YOUR ASSIGNMENT: Copy the data exactly from the line that contains "The image size is (1560, 737)." through the line that contains "Add a note to the 00:00:05 paragraph", keeping both end lines and leaving out everything else.

AVAILABLE DATA:
:::
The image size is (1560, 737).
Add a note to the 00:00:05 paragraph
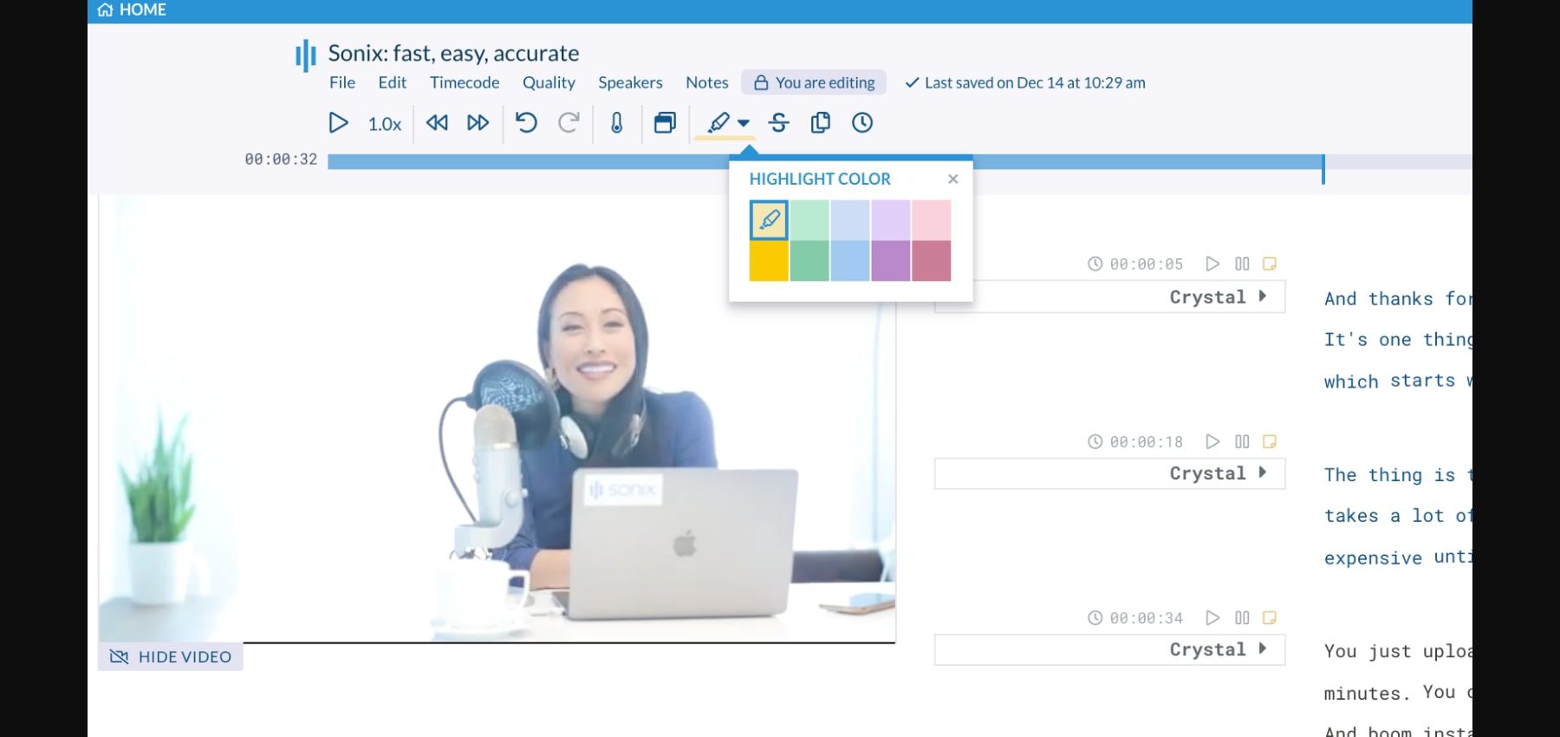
:::
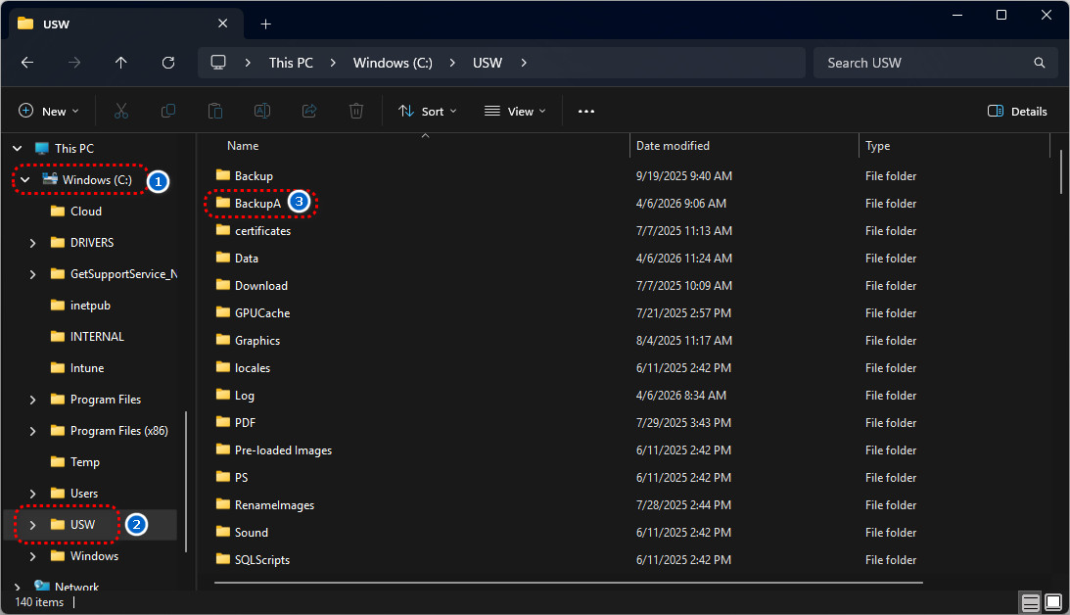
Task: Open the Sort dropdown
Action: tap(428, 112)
:::
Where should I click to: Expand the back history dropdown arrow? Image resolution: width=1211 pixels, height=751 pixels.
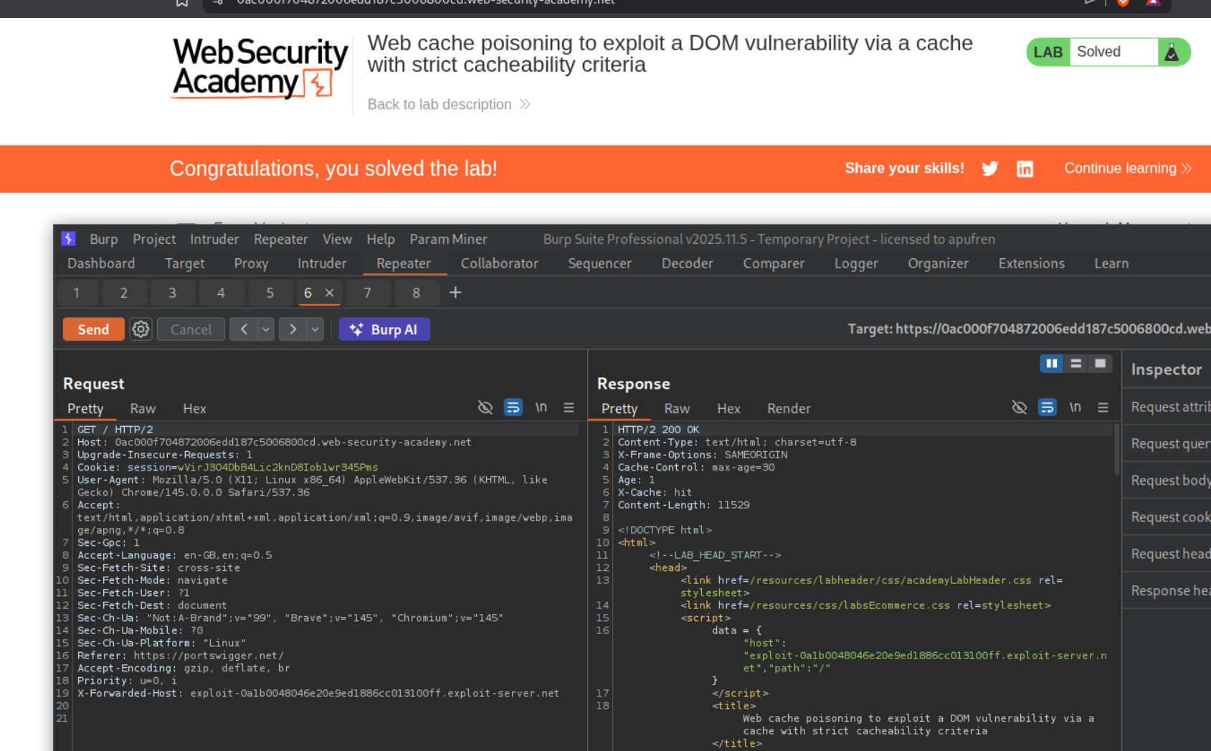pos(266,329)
:::
RESULT:
The image size is (1560, 737).
Add a note to the 00:00:05 paragraph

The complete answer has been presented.